Segundo a estudante, o envolvimento intenso com a engenharia nuclear desde o início da vida acadêmica fez toda a diferença na hora de participar da competição. Silva ajudou a fundar uma seção latino-americana e estudantil na Sociedade Nuclear Americana (ANS, em inglês). “Estar envolvida com organizações na área nuclear me deu liberdade de pedir ajuda a elas para divulgar o vídeo”, afirma. Já classificada, ela contou com a experiência adquirida em outros eventos acadêmicos internacionais para conter o nervosismo. “Apresentar trabalhos constantemente me ajudou a ir bem na final”, acredita.

Interesse por acaso

Além do trabalho junto à ANS, Silva passou um ano no Departamento de Engenharia Nuclear da Universidade Estadual da Pensilvânia e estagiou em uma multinacional americana – trajetória surpreendente para quem decidiu se aventurar na engenharia nuclear quase por acaso, após um estágio como técnica em informática. “Eu consertava os computadores dos funcionários do Instituto Brasileiro da Qualidade Nuclear que trabalhavam na Central Nuclear Almirante Alberto [formada pelas usinas nucleares Angra 1, Angra 2 e Angra 3, no sul fluminense]. Foi assim que a curiosidade pelo setor surgiu”, relembra. Ao entrar na faculdade, a estudante ficou impressionada pelas aplicações e possibilidades da carreira. “Na primeira semana de aula, me informando sobre as áreas com os professores, comecei a me apaixonar pelo curso”, diz.

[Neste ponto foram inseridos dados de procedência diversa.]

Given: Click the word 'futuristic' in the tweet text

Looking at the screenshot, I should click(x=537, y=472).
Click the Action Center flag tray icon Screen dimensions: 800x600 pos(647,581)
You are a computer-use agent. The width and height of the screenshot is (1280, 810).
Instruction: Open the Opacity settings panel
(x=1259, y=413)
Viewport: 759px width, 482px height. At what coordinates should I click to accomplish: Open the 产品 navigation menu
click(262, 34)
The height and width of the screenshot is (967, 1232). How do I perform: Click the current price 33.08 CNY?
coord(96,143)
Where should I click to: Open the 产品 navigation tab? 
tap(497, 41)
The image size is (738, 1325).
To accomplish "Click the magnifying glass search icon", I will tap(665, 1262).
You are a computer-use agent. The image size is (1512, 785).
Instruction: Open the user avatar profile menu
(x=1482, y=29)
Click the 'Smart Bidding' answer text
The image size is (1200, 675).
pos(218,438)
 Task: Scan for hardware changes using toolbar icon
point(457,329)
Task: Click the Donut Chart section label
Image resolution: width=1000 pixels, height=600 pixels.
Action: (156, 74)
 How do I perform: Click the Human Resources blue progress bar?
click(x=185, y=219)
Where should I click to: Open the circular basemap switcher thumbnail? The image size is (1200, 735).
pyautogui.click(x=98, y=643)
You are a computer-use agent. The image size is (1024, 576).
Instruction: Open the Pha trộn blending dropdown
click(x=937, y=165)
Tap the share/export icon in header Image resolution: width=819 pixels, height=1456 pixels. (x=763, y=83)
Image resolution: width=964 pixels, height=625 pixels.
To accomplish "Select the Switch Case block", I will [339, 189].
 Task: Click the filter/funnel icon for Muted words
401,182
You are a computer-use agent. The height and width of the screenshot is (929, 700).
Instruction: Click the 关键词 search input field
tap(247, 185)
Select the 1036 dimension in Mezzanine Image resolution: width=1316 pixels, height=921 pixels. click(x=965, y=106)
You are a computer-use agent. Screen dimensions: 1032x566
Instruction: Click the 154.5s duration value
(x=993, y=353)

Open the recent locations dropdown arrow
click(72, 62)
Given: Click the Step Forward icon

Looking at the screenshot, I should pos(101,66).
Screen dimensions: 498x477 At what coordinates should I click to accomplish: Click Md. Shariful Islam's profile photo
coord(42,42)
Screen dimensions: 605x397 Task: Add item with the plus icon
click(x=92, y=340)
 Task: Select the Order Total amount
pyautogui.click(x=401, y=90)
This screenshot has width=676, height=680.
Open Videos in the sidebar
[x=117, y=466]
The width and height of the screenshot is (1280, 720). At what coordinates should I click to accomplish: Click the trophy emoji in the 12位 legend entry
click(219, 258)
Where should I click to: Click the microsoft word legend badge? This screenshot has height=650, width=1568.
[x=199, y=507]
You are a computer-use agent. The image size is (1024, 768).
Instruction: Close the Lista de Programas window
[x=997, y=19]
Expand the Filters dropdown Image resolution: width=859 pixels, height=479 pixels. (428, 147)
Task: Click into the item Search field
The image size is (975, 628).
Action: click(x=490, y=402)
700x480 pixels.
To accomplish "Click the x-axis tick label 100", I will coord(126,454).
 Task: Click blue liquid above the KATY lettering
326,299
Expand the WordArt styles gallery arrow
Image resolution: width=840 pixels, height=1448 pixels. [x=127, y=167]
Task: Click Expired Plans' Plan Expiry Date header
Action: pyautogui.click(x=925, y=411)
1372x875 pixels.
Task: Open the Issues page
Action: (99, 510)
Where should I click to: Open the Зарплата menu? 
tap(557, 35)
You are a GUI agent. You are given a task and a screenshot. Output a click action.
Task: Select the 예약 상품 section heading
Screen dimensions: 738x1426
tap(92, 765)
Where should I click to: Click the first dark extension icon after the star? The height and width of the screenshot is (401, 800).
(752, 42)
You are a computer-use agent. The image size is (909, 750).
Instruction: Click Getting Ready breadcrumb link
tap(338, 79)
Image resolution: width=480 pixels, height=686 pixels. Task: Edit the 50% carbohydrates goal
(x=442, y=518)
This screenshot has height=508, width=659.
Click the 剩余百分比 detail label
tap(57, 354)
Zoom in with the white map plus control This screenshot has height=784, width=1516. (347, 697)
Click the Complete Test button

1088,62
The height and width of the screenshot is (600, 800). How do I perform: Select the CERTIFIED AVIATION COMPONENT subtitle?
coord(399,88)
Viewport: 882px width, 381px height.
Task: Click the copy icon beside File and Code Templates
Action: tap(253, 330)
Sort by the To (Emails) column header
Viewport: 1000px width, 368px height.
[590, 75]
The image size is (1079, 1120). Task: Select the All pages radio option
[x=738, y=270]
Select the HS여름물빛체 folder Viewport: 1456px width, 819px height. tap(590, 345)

Enquanto comemora a conquista, Silva faz planos para um futuro próximo: no último ano da faculdade, ela pretende trabalhar no setor de energia e ingressar em um mestrado. Outra prioridade é garantir que talentos como o seu não precisem contar com a sorte para ingressar na área – para isso, deseja intensificar o trabalho de divulgação da engenharia nuclear, principalmente entre os jovens do ensino médio. “Se essa visibilidade que eu conquistei despertar pelo menos uma curiosidade dos estudantes, já fico feliz”, garante. “Ao se informar, eles podem perceber a abrangência que esse campo tem e decidir pela carreira”.

Empresas brasileiras – assim como ocorre em outros países – vêm enfrentando dificuldades para encontrar jovens qualificados

Esforços nessa direção são bem vindos, já que empresas brasileiras – assim como ocorre em outros países – vêm enfrentando dificuldades para encontrar jovens qualificados. “A faixa etária dos profissionais atualmente no mercado é avançada. Hoje já começa a existir alguma renovação dos quadros – temos excelentes cursos de formação –, mas ainda é preciso atrair os jovens”, confirma Marcelo Gomes da Silva, vice-presidente da Associação Brasileira de Energia Nuclear (Aben).

Segundo o dirigente, o feito de Alice deverá ser um dos principais assuntos nas rodas de conversa durante a 7ª edição da Conferência Internacional Nuclear do Atlântico (Inac, na sigla em inglês), que acontecerá na próxima semana em São Paulo. “Apesar de todas as dificuldades, ver o reconhecimento internacional de uma jovem dedicada como ela traz um sopro de ânimo para todo mundo, inclusive quem está no mercado há mais tempo. Alice é uma inspiração para a engenharia nuclear brasileira”, elogia.